*Source extract:*
She'd had successful litters in the past, hadn't she?


----------



## Rachel-Phantom (Apr 18, 2007)

I'm so sorry for your loss. I can imagine you pain must be tremendous. I know exactly what it feels like to have a baby slipping away and knowing you can't do anything for them. Its the worst feeling in the world. Rats know your feeling just as another human would. Your beautiful girl knew you meant no harm to her, and that you loved her. Shes with all the passed ratties who are all running joyfully in a field in ratty heaven.

I'm so sorry for your loss.


----------



## twilight (Apr 20, 2007)

Thanks for your kind words, they truely help. 

Yes I had litters in the past without any problems. I just wasn't prepared for what happened. I know I shouldn't dwell on it and keep thinking of what I should have done differently. Jade is at peace.


----------



## LizLovesRats5 (Mar 28, 2007)

Skritches to Jade, and Hugs to you, Twilight....


----------



## mislis787 (Apr 25, 2007)

*Exercise requirements:*
**a.** Copy out the part of the forum thread from "## Rachel-Phantom (Apr" up to and including "they truely help.".
**b.** List every username that appears as a post header in the forum thread.
**c.** Translate this sentence from the forum thread into Spanish: "Yes I had litters in the past without any problems."

*Supplied information:*
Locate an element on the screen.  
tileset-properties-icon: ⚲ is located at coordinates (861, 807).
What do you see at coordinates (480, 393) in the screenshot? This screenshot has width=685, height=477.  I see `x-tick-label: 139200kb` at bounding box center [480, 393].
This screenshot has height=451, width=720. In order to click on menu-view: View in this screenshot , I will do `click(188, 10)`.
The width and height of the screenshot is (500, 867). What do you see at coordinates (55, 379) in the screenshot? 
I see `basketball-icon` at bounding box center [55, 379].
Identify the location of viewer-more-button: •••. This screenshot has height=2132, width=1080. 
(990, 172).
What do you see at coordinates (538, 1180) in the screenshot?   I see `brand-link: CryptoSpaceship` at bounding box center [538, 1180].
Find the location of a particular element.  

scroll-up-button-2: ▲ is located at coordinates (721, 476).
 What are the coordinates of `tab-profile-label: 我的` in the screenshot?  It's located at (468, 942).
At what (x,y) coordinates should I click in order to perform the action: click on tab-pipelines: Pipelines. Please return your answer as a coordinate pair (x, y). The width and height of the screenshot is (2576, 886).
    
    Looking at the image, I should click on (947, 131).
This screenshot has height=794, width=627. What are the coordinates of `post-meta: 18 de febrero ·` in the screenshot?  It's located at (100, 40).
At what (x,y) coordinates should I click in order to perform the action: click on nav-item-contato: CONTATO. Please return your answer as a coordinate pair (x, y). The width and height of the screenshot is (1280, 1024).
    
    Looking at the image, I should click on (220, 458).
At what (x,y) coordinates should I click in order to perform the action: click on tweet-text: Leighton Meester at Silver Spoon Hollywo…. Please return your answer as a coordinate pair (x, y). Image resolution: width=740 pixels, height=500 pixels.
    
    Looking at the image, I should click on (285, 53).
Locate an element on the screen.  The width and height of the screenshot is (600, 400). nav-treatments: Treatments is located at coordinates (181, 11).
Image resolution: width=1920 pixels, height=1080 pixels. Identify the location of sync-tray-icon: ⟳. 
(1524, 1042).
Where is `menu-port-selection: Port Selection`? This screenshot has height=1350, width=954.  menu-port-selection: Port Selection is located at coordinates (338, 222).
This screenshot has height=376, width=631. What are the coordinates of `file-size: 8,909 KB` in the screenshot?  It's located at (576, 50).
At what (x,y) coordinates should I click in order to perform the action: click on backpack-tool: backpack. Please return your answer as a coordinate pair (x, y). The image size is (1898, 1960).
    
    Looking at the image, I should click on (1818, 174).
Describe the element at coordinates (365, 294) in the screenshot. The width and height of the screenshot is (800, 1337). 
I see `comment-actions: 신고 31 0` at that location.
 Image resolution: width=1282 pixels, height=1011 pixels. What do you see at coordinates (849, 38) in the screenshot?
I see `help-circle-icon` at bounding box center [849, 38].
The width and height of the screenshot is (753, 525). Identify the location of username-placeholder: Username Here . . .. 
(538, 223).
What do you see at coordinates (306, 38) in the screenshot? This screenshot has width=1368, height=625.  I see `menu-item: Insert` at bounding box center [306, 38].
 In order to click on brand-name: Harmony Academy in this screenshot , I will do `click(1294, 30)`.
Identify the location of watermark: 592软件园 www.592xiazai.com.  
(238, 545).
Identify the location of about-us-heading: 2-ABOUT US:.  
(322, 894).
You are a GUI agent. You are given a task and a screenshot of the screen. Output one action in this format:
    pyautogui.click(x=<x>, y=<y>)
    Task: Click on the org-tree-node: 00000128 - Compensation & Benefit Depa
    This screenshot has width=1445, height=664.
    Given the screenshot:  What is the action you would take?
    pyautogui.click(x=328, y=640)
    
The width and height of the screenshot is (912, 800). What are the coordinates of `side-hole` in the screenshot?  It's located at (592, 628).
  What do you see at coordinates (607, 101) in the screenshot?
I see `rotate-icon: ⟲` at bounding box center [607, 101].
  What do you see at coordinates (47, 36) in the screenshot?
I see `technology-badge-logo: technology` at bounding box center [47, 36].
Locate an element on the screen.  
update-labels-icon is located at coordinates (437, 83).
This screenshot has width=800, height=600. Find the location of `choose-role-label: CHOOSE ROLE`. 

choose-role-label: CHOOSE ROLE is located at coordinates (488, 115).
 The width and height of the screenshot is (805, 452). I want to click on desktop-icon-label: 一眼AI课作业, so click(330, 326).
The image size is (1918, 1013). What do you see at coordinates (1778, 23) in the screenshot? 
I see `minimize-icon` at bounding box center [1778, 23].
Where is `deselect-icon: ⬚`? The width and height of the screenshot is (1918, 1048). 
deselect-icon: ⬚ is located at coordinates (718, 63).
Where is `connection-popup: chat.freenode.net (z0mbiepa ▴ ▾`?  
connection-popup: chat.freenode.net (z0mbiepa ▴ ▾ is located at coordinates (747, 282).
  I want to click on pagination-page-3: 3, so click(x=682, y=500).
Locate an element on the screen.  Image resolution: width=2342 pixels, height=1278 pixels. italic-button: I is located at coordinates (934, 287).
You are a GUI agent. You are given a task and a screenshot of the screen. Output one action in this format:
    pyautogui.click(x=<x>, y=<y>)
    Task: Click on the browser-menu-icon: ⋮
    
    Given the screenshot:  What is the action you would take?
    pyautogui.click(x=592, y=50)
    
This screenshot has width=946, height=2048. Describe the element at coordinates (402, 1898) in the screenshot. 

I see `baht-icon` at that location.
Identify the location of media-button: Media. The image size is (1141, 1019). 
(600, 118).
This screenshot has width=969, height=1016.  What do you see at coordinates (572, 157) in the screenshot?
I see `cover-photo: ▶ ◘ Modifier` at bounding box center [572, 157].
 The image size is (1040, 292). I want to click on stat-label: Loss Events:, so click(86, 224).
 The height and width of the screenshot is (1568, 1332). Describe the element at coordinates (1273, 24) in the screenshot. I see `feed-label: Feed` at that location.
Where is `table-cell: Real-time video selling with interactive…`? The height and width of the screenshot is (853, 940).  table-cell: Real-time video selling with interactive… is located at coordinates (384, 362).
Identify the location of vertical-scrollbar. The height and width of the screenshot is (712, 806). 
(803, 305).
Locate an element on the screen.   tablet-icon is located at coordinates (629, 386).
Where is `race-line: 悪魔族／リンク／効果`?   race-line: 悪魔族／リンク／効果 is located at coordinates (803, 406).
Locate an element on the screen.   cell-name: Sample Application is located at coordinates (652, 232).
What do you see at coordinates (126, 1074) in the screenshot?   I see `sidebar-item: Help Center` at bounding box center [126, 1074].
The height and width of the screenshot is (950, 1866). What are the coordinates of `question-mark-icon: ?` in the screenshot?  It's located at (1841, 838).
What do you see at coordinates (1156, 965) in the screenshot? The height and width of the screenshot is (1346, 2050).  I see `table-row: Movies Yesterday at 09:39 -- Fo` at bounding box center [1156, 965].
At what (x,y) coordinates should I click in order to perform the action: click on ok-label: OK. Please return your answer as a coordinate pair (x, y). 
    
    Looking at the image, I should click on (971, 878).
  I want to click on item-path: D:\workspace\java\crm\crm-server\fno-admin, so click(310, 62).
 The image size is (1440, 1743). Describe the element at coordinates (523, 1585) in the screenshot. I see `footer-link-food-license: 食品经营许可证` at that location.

*Answers to this exercise:*
**a.**
## Rachel-Phantom (Apr 18, 2007)

I'm so sorry for your loss. I can imagine you pain must be tremendous. I know exactly what it feels like to have a baby slipping away and knowing you can't do anything for them. Its the worst feeling in the world. Rats know your feeling just as another human would. Your beautiful girl knew you meant no harm to her, and that you loved her. Shes with all the passed ratties who are all running joyfully in a field in ratty heaven.

I'm so sorry for your loss.


----------



## twilight (Apr 20, 2007)

Thanks for your kind words, they truely help.

**b.**
Rachel-Phantom
twilight
LizLovesRats5
mislis787

**c.** Sí, tuve camadas en el pasado sin ningún problema.